Protective type G immunoglobulins
In diagnostics, purified allergens are used to determine the specific IgE antibodies and thus identify the insect responsible. Immunotherapy, on the other hand, uses insect venom extracts with little definition of the respective amounts and composition. Vaccine development is based on laboratory-produced, defined allergens of the bee and wasp venom. When it comes to protective vaccination, Mittermann relies on a proven principle: a combination of allergy-inducing proteins from a bees or wasp whose surface structure is modified (so-called hypoallergenic derivatives). The proteins are coupled to a carrier structure that reliably alerts the immune system. The intended effect is for the altered signatures of the allergens to be stored in the individual’s immunological memory.
This protective reaction is performed by antibodies of the immunoglobulin G (IgG) type. In case of a further sting, the IgG antibodies would block the IgE antibodies from binding to the allergens and thus prevent an allergic reaction. “We already know which of the proteins in the entire cocktail that we call bee or wasp venom are allergenic.
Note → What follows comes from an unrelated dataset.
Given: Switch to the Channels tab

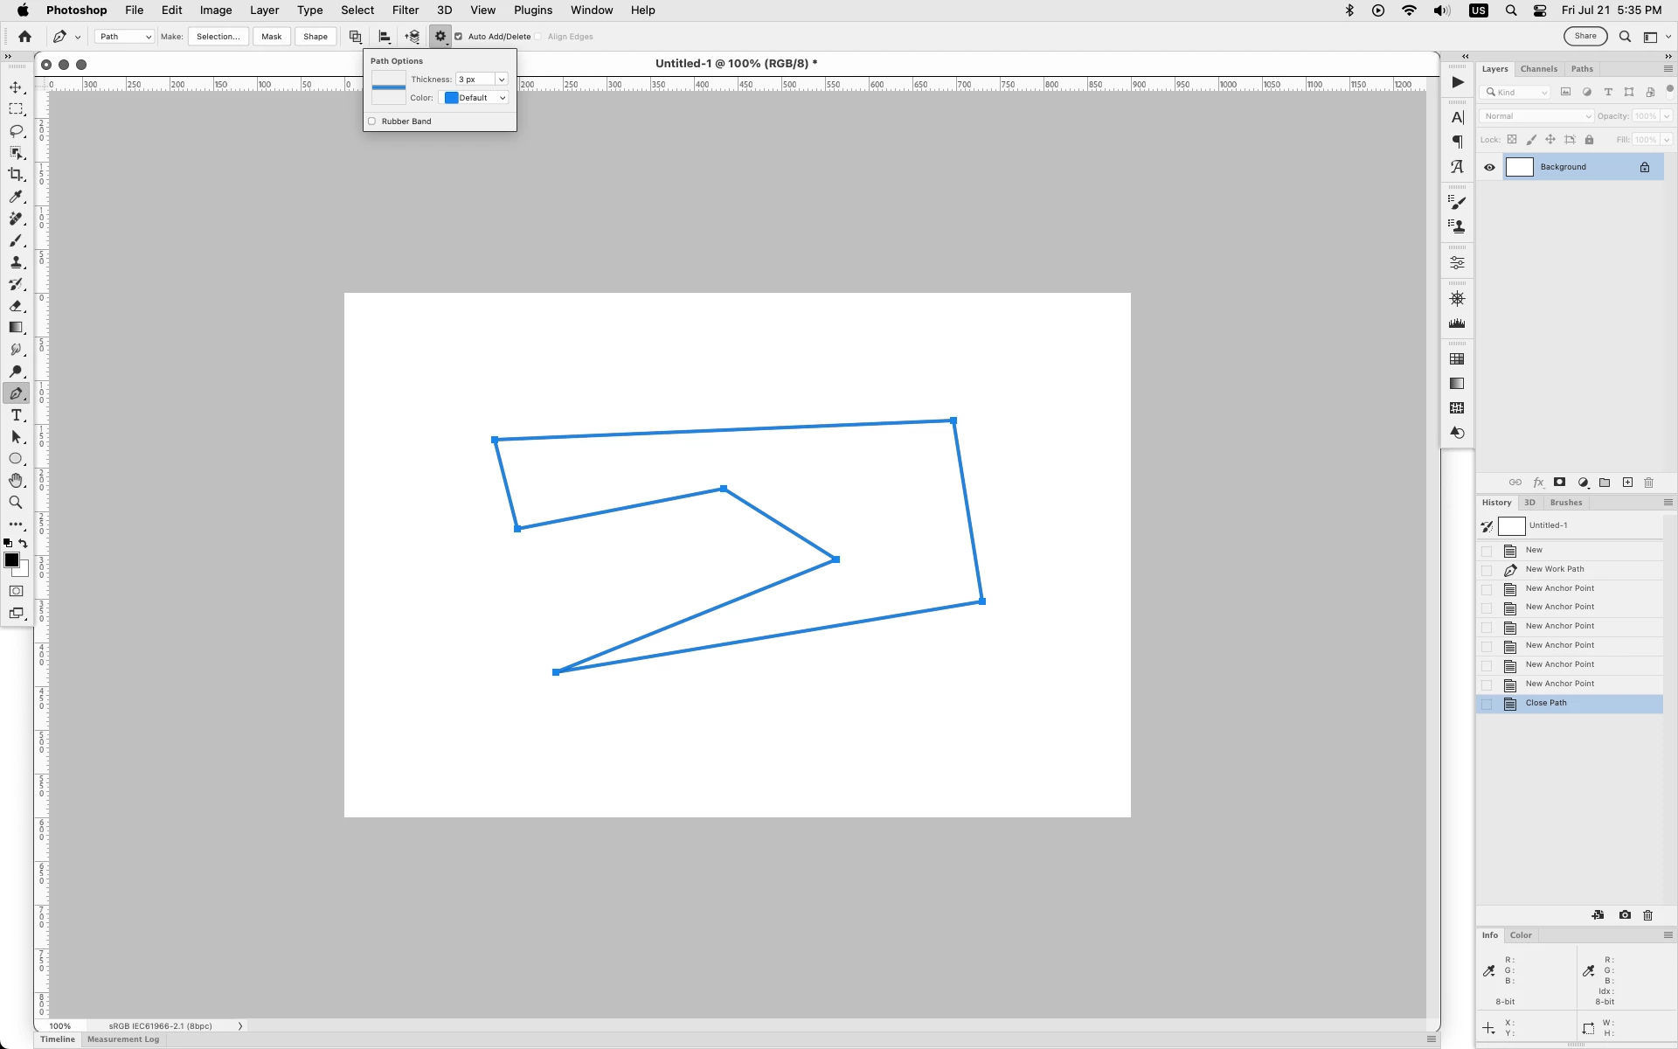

It is more complex with bees than with wasps, though. Bee venom not only contains two main allergens to which most allergy sufferers react, but also secondary allergens that would have to be taken into account for vaccination,” explains the immunologist from the Institute of Pathophysiology and Allergy Research.
Focus on the surface
The overreaction of the IgE antibodies is responsible for the allergic symptoms. These antibodies bind to the surface of the insect venom allergens, which identifies the allergens as foreign to the body. Accordingly, what is contained inside the allergens is not as important for the vaccination. Over the past three years, Irene Mittermann has invested a great deal of time and effort in reconstructing, modifying to differing degrees and testing the most important insect venom allergens. The requirements these lab-made hypoallergenic derivatives have to fulfil are exacting: “The candidates must be easy to produce. They must not be recognized by IgE antibodies, but should instead result in IgG protection.” So far, only a handful of the main allergens of bees and wasps have passed both tests: the first involving the blood serum of precisely characterized severe allergy sufferers and the second involving rabbits as a model organism. These are the first steps on the way towards the needle-prick that will give protection against the stings of bees and wasps.
Irene Mittermann is a molecular biologist and the head of the Molecular Allergen Characterization group at the Institute of Pathophysiology and Allergy Research, Medical University of Vienna. She studied genetics at the University of Vienna and, in 2001, continued her studies at the Medical University of Vienna, where she achieved habilitation in October 2014. Her research focuses on insect venom allergy and atopic dermatitis.